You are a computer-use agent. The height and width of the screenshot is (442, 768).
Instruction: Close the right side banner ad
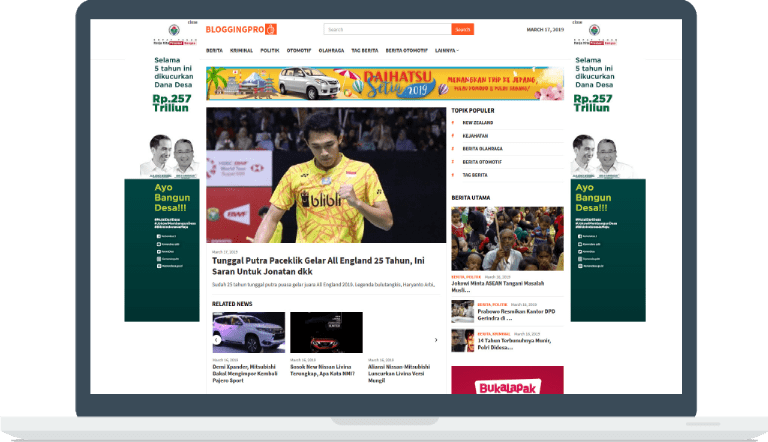click(576, 21)
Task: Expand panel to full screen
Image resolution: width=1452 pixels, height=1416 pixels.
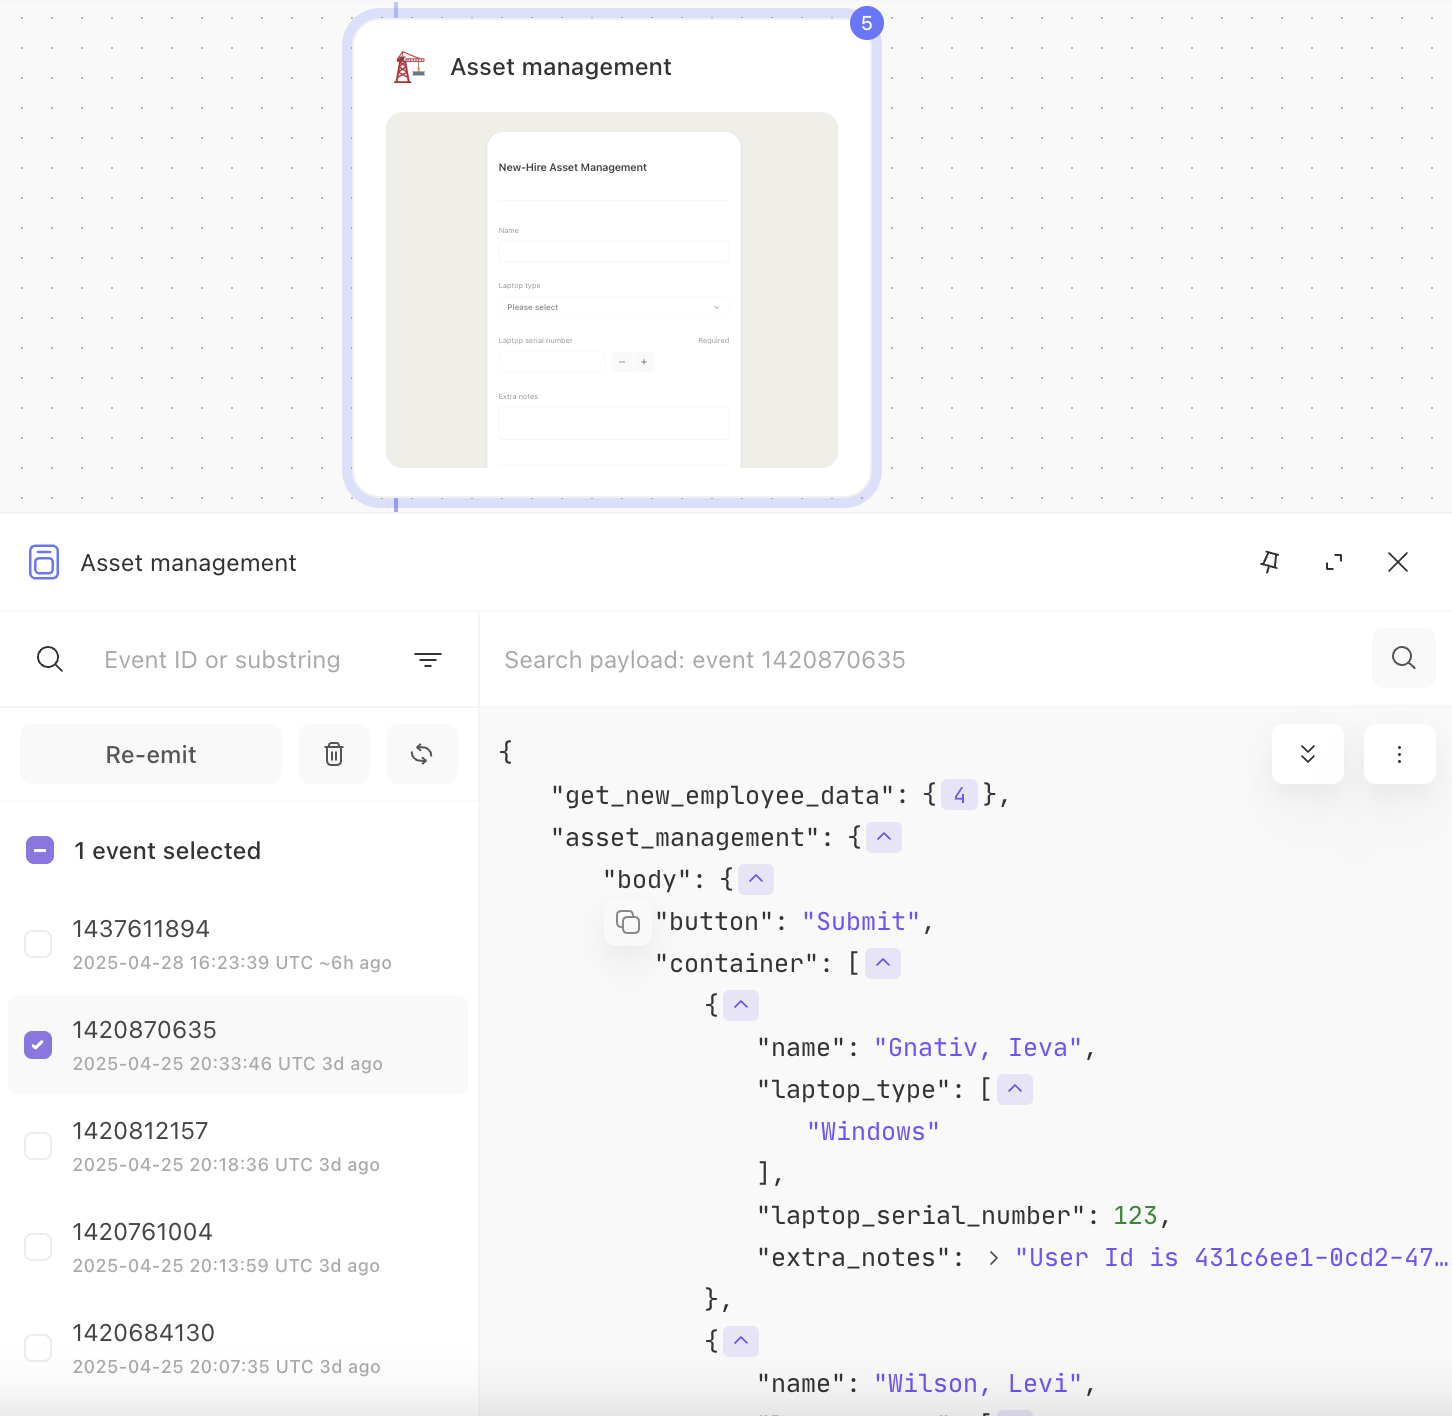Action: coord(1334,562)
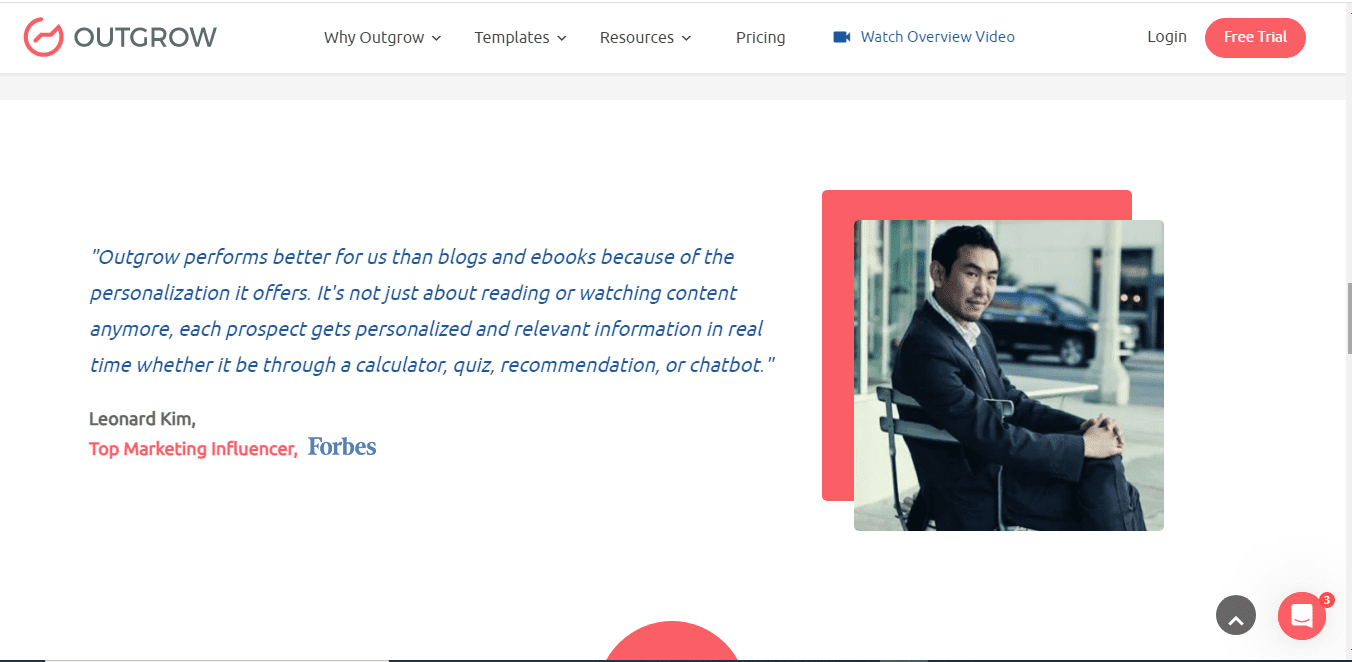
Task: Expand the chevron next to Templates
Action: tap(562, 38)
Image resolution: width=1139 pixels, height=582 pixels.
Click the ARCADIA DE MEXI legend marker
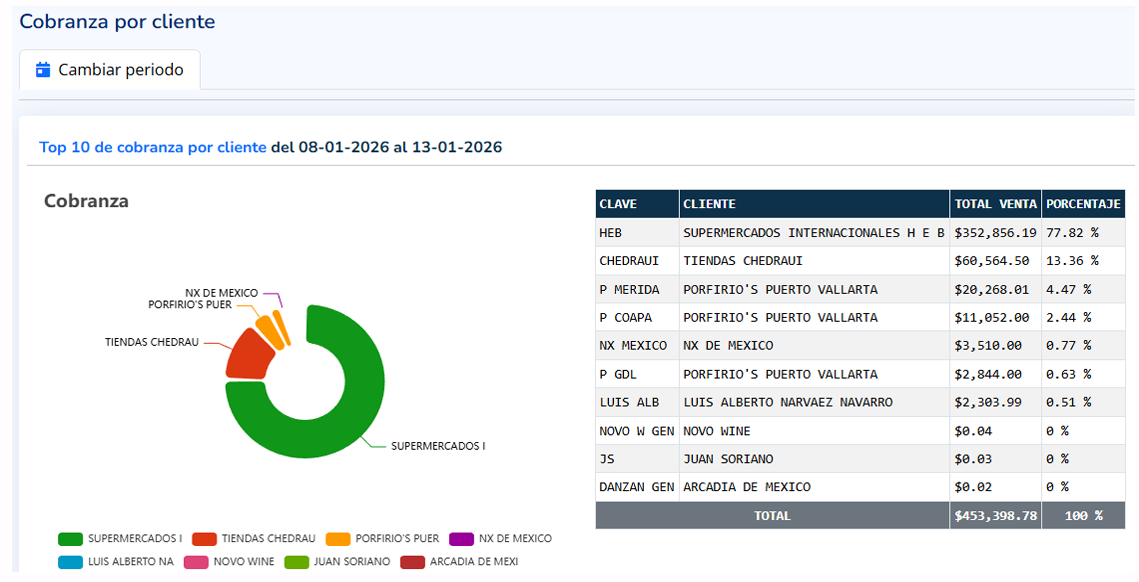(x=412, y=562)
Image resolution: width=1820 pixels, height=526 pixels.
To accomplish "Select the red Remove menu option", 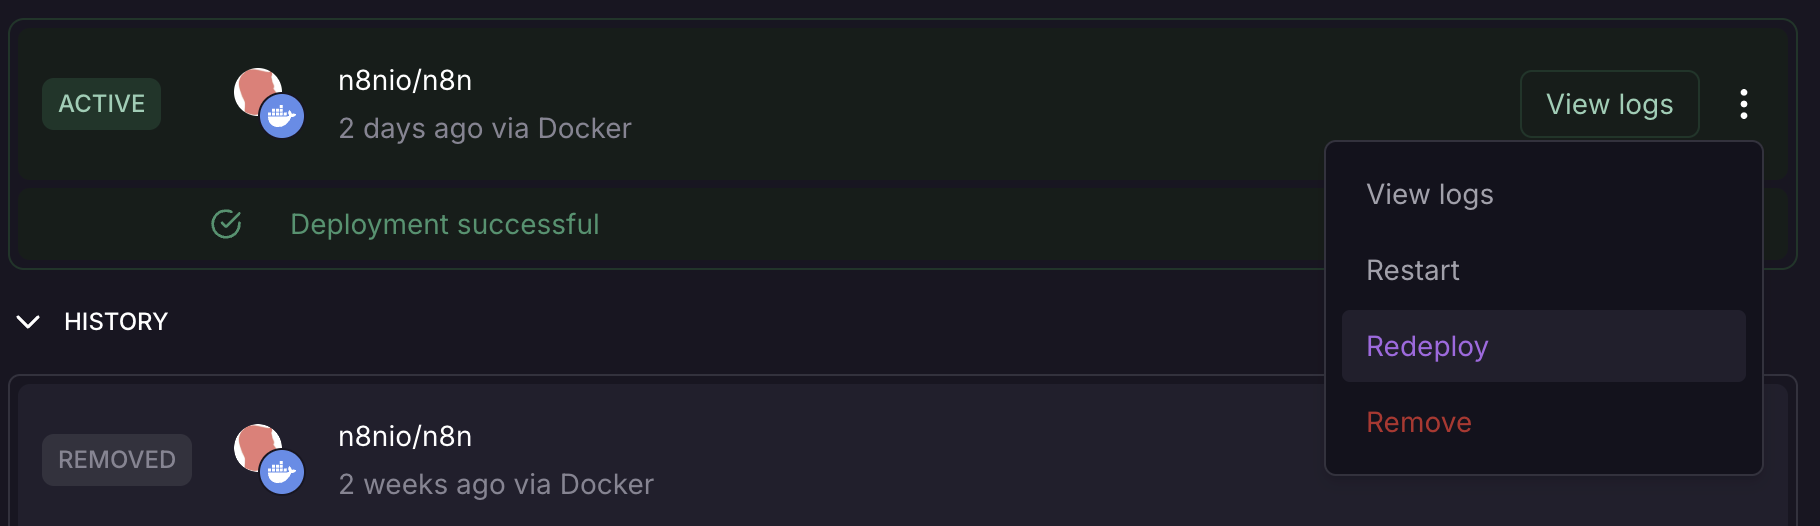I will point(1418,422).
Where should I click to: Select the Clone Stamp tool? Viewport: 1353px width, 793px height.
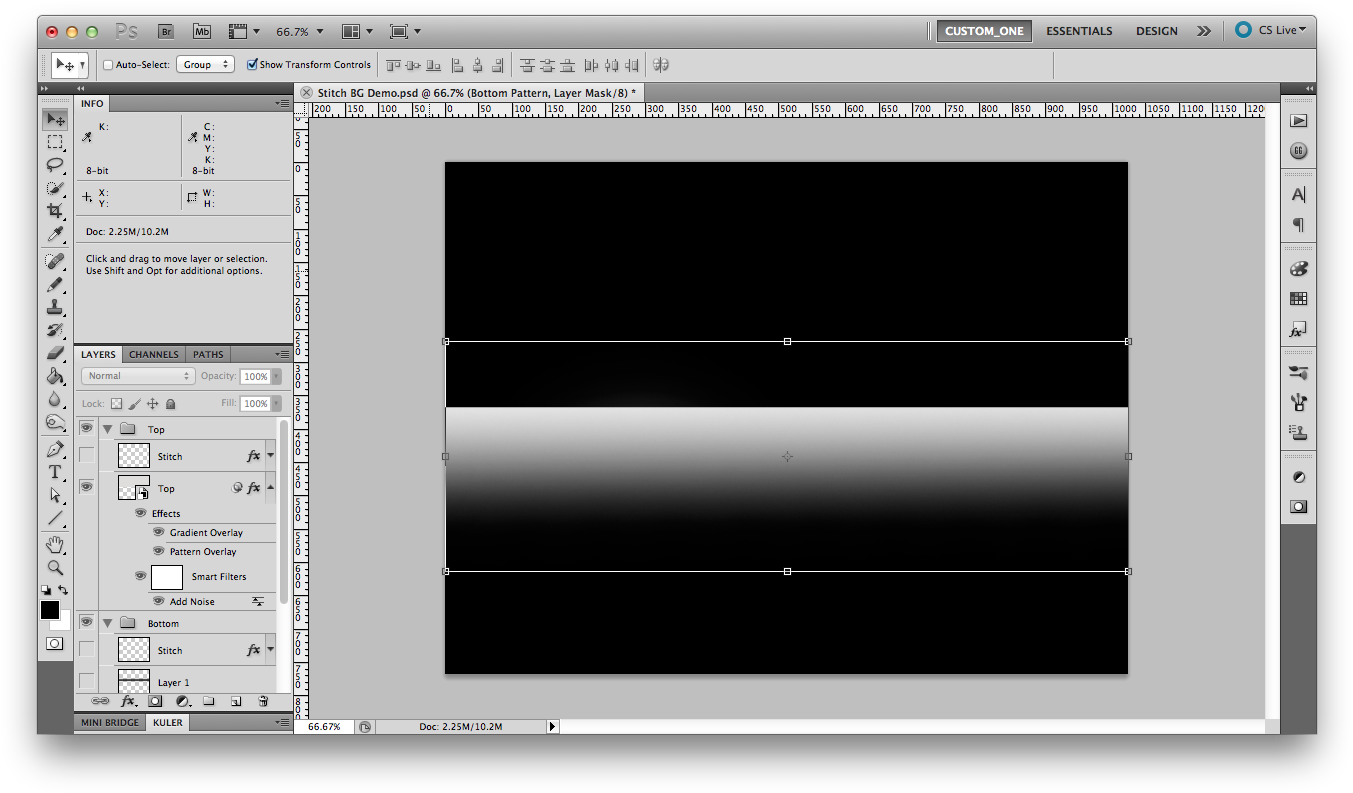pos(55,307)
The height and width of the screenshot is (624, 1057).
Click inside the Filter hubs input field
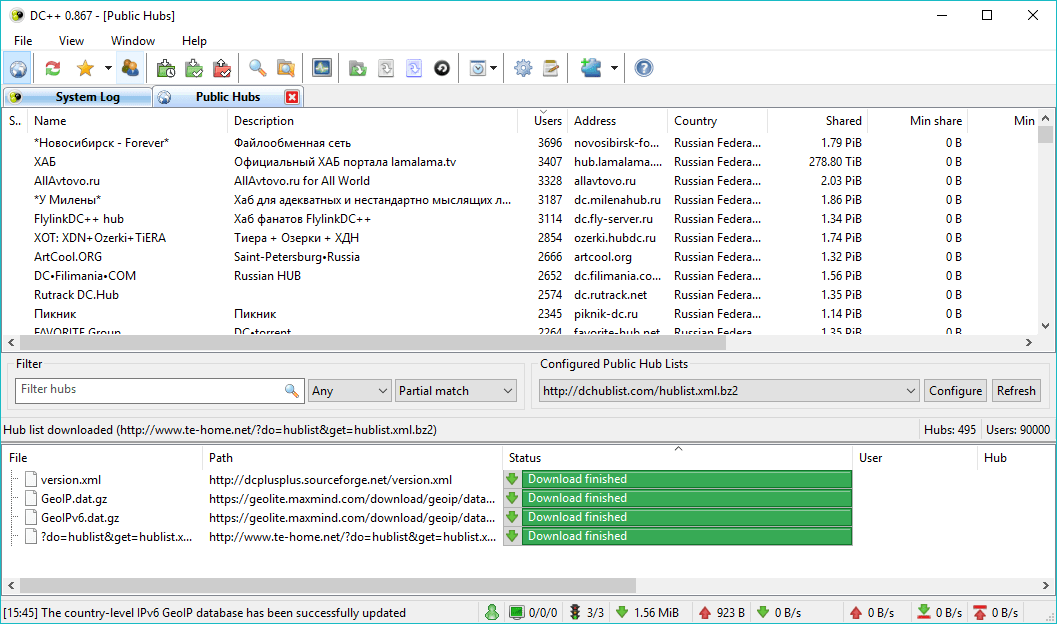150,390
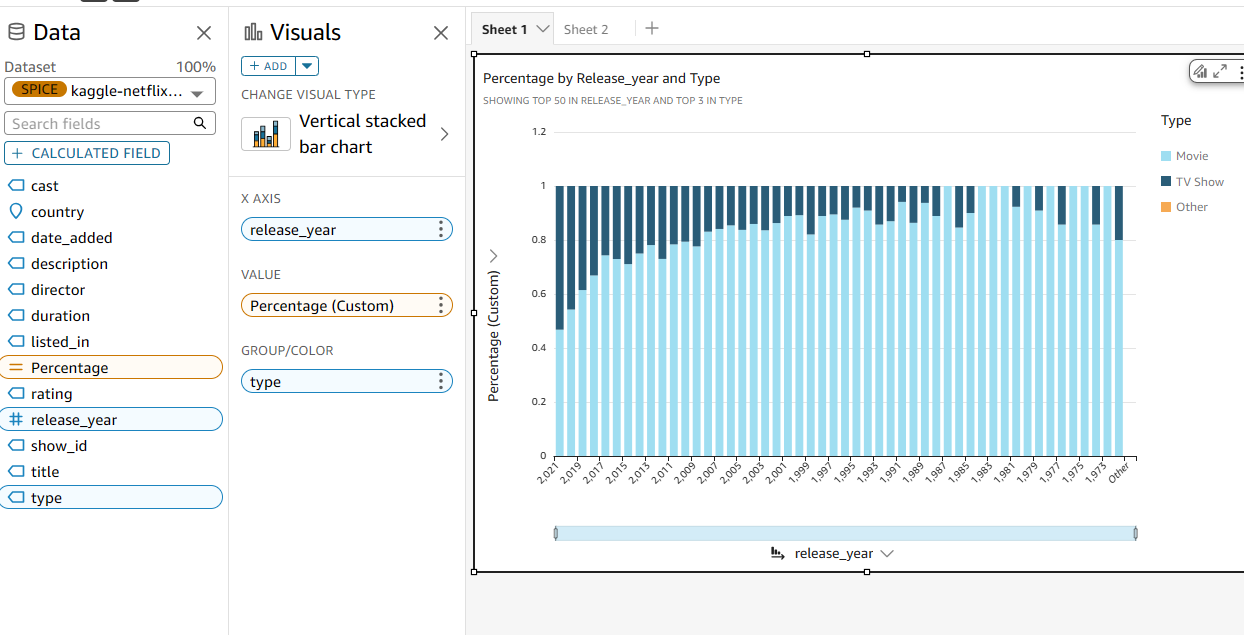
Task: Expand the ADD visual dropdown arrow
Action: [x=308, y=66]
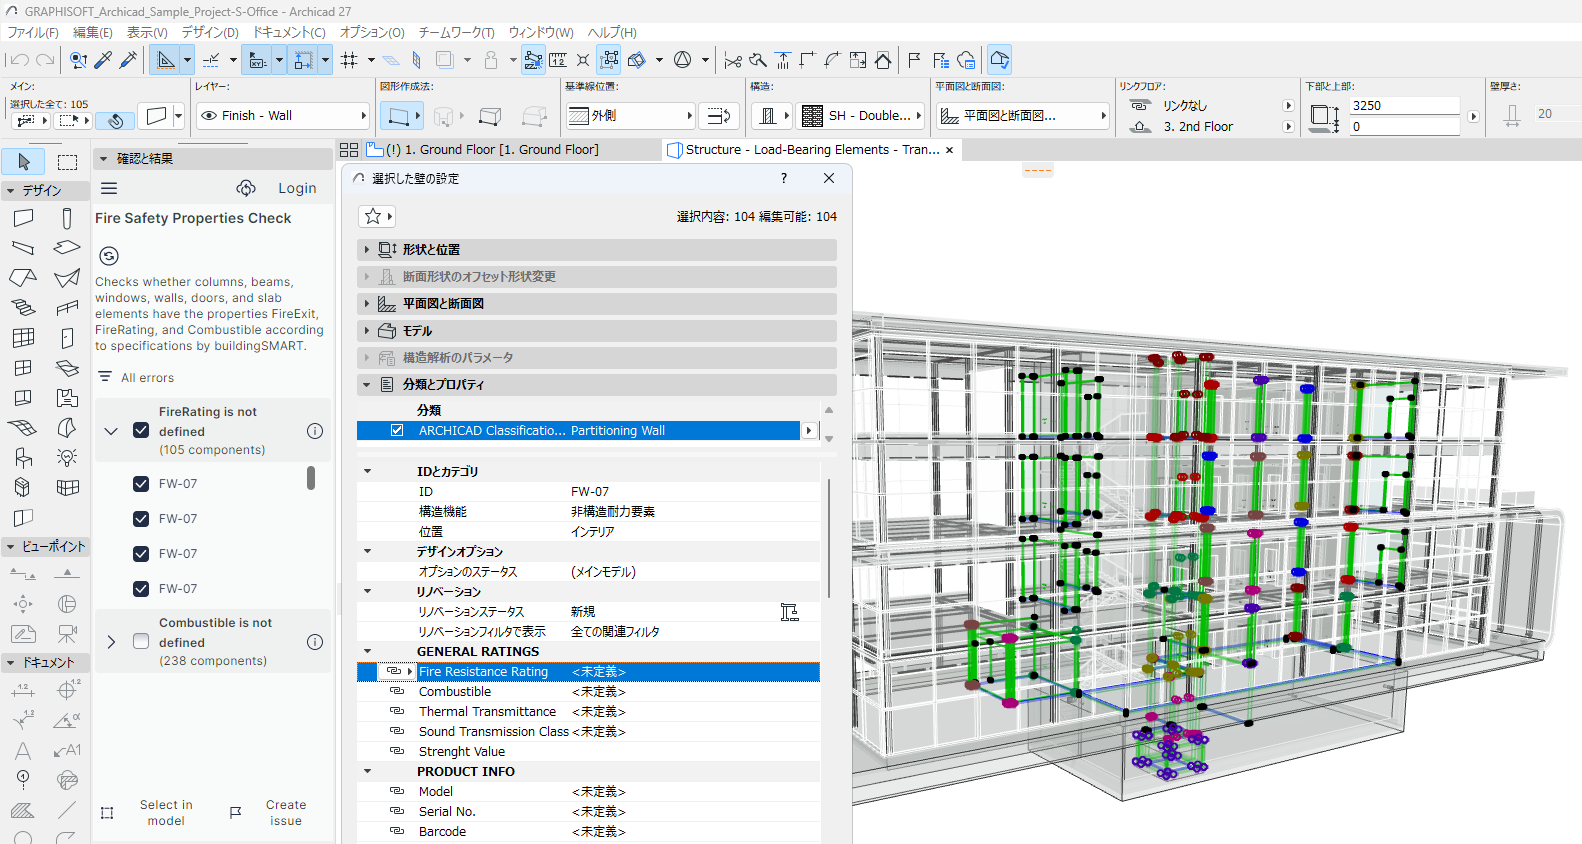Image resolution: width=1582 pixels, height=844 pixels.
Task: Select the Arrow tool in toolbox
Action: pyautogui.click(x=24, y=162)

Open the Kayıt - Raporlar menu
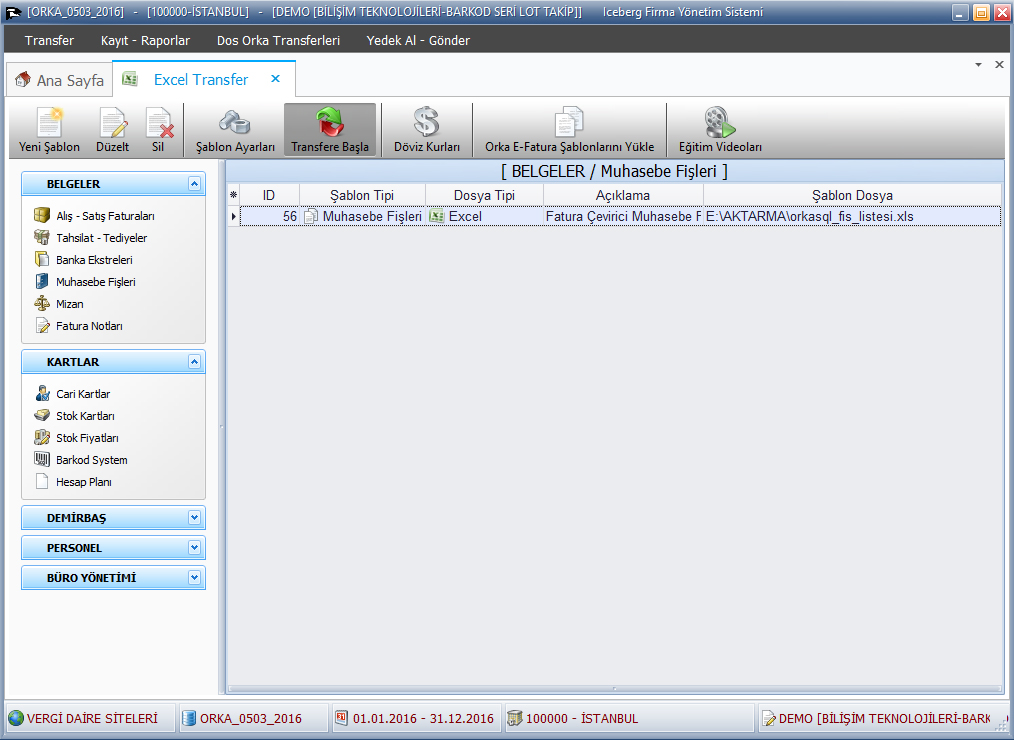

────────────────

Task to carry out - Copy out every line of the records above that contains the word "tool".

Correct result -
Where should I click to: Select the Clone Stamp tool? Viewport: 1353px width, 793px height.
Task: Select the Arrow tool in toolbox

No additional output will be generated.